Notre Auguste Père, le Bienfaisant Empereur, pendant les soixante-un ans qu'il tînt les rênes de l'État, imita ses ancêtres, honora ses parents et fut incessamment pénétré de pensées filiales. Par son ordre impérial furent publiés ces Commentaires sur le Hsiao Ching, qui expliquent ce texte sacré et en développent minutieusement les doctrines ; son unique pensée fut d'arriver à gouverner l'empire par la piété filiale ; aussi est-ce en tête des seize articles de son Saint Édit que s'ouvre celui qui traite des devoirs filials et fraternels.

Nous [l'empereur], suprême dépositaire de la "Grande Monarchie", ayant longuement médité sur les enseignements qu'il Nous donna, Nous venons exposer à tous le sens de ses doctrines. Développant tout d'abord les principes de piété filiale et d'amour fraternel, devant vous, soldats et peuple, Nous proclamons ces exhortations !

La piété filiale est une loi du Ciel, un principe de la Terre et la première des obligations des peuples. A-t-il jamais réfléchi, l'homme qui ne sait pas chérir ses parents, à l'amour d'un père et d'une mère pour leur enfant ? Lorsqu'encore trop faible pour sortir de leurs bras, [l'enfant] souffre de la faim, il ne peut se nourrir ; s'il tremble de froid, il ne peut se vêtir ; mais ses parents écoutent l'accent de sa voix, examinent l'expression de ses traits et ses sourires font leur joie, ses pleurs, leur chagrin ; commence-t-il à marcher, ils le suivent pas à pas ; souffre-t-il, il n'est plus pour eux d'appétit ni de sommeil. Ainsi ils l'élèvent, ainsi ils l'instruisent jusqu'à l'âge viril ! Alors, pour lui créer une famille et l'établir dans les affaires, ils forment cent projets. Ils épuisent tout leur esprit, toutes leurs forces. En vérité, les bienfaits d'un père et d'une mère sont vastes comme les cieux !

Le fils d'une créature humaine qui veut payer à ses parents la dix-millième partie seulement de leurs bienfaits, doit donc y appliquer, en lui-même, toute son âme, au dehors, toute sa force.
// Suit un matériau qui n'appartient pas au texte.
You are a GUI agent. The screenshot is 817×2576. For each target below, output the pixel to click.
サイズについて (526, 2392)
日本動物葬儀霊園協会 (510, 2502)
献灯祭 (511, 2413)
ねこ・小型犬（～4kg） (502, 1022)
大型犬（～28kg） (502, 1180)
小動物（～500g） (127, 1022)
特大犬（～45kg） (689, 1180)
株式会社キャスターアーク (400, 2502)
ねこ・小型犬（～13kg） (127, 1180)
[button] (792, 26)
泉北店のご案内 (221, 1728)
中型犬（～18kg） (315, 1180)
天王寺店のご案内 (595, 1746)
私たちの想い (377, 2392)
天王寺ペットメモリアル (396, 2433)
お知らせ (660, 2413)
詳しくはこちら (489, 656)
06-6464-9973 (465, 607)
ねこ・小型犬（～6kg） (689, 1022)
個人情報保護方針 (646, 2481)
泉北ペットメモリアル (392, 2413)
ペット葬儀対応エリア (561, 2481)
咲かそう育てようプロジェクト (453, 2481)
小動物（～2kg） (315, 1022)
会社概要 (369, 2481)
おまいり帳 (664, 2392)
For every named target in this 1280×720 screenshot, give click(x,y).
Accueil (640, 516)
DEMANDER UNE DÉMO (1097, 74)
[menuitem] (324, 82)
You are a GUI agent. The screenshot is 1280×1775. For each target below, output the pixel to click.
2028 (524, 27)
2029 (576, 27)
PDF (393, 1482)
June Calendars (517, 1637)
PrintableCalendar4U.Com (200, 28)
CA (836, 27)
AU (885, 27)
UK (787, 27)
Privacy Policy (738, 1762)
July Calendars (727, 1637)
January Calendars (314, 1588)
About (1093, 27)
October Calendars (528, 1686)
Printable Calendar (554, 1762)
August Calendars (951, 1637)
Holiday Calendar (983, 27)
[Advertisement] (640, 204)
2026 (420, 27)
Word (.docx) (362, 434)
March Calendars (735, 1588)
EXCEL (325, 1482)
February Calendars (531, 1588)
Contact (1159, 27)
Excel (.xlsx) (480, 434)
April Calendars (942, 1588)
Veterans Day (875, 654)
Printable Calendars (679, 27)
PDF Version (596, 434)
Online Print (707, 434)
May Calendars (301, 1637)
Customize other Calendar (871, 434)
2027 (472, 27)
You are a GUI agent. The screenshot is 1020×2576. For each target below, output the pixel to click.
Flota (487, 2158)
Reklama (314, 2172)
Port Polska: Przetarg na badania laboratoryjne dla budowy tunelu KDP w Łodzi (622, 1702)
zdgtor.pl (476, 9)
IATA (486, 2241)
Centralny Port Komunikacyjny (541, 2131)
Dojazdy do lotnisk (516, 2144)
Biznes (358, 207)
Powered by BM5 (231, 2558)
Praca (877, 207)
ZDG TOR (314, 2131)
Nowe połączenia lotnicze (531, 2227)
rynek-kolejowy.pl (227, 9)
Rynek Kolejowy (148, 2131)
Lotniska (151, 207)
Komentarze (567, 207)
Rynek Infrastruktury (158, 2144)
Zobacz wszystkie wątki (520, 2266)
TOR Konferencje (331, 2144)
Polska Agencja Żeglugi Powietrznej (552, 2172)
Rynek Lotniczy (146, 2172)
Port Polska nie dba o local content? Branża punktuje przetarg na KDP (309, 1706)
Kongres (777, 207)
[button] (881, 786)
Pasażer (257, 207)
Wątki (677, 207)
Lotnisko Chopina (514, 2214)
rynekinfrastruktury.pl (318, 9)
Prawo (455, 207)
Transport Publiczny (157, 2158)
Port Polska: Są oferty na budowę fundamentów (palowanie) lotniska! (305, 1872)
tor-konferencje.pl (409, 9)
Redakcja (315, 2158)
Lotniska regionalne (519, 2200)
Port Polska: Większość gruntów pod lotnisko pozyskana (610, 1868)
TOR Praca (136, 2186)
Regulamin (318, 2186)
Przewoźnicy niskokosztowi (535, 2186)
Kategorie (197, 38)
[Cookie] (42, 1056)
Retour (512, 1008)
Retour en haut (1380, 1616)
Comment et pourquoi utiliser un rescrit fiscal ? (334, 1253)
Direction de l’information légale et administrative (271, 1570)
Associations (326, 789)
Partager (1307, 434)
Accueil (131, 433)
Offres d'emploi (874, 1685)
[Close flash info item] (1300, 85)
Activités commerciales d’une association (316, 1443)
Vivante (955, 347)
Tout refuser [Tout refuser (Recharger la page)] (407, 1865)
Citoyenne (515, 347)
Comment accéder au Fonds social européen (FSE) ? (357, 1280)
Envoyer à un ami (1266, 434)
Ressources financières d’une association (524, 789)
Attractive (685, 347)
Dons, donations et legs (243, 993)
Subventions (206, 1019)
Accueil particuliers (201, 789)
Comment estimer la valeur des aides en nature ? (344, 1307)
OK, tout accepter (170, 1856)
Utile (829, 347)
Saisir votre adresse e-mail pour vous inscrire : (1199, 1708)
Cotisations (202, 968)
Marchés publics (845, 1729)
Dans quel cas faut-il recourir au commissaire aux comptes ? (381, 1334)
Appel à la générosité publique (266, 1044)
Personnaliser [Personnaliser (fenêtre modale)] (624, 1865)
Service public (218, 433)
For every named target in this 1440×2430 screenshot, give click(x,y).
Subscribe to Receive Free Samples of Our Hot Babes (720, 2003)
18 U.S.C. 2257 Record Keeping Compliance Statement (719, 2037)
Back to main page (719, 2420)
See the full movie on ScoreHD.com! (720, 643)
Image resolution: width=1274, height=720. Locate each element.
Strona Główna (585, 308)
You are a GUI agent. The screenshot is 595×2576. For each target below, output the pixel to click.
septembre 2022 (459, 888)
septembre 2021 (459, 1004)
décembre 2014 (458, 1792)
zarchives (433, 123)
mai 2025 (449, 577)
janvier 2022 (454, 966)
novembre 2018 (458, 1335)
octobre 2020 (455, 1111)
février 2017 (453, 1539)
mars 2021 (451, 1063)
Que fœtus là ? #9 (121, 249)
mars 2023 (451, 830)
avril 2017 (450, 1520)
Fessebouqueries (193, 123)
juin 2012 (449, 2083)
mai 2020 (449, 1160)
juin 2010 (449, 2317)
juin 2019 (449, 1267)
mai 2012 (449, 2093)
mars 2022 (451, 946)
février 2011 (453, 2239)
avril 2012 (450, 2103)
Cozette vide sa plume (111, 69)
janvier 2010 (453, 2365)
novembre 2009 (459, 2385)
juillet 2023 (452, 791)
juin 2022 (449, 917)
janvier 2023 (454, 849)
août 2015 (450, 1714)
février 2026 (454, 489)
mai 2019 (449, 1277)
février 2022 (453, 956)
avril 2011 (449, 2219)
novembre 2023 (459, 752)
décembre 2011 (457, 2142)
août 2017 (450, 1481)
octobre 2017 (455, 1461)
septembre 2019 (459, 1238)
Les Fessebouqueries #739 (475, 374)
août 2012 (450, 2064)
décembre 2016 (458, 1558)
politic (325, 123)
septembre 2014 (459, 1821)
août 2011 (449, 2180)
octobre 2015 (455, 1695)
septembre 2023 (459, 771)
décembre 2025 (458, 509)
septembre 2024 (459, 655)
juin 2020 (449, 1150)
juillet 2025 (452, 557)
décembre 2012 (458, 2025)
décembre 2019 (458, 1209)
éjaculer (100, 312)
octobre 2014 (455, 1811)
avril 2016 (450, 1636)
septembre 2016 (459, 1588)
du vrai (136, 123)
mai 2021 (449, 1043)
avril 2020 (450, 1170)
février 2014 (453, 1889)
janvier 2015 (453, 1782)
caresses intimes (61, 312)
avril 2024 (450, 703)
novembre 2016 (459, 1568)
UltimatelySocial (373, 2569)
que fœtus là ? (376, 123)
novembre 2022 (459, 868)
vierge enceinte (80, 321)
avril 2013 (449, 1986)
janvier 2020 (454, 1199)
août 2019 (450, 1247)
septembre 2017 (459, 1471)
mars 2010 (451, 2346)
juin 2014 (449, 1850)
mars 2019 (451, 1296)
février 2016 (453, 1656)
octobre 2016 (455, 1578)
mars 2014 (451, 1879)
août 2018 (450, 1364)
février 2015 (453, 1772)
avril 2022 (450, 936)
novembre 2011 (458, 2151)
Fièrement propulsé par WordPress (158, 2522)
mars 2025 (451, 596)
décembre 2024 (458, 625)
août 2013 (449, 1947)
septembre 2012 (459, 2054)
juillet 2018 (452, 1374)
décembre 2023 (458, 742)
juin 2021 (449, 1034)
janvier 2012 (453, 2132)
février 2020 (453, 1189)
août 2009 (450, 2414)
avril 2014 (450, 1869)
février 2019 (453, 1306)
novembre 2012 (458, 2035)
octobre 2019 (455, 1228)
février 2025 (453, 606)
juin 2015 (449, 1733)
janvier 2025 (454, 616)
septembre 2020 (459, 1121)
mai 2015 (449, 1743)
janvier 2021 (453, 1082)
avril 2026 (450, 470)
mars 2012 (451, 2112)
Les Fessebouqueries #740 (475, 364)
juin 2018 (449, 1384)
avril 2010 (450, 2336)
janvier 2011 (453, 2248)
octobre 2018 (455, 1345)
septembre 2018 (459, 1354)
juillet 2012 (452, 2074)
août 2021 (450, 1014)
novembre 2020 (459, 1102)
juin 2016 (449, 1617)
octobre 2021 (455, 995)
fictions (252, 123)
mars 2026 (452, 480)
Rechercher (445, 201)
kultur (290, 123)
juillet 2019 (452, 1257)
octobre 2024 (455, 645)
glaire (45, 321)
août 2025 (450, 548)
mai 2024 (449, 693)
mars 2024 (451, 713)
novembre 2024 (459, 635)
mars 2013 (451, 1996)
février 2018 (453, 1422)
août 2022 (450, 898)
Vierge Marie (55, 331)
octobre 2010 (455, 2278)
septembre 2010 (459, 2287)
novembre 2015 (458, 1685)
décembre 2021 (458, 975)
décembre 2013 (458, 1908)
Qu'il veille sur sa personne et règle ses dépenses, qu'il prévienne avec attention leurs fatigues et fournisse avec somptuosité à leurs besoins ! Qu'il renonce au vin et au jeu, fuit les luttes et les querelles et se garde de tenir à ses richesses pour l'égoïste profit de sa femme et de ses enfants ! Ses manières extérieures peuvent manquer d'apprêts, mais que son cœur déborde de sincérité et de droiture !

Pour développer davantage encore ces [enseignements, citons] comme exemple ces paroles de Tsêng-tzŭ :

« Qui manque de dignité dans son maintien n'a pas de piété filiale ! Qui sert avec déloyauté son prince manque au devoir filial ! Qui ne s'acquitte avec respect de ses devoirs publics pèche contre la piété filiale ! Qui n'en use sincèrement envers ses amis offense la piété filiale ! Qui ne se conduit en brave sur le champ de bataille manque au respect filial ! »

Car toutes ces choses sont du devoir d'un enfant pieux.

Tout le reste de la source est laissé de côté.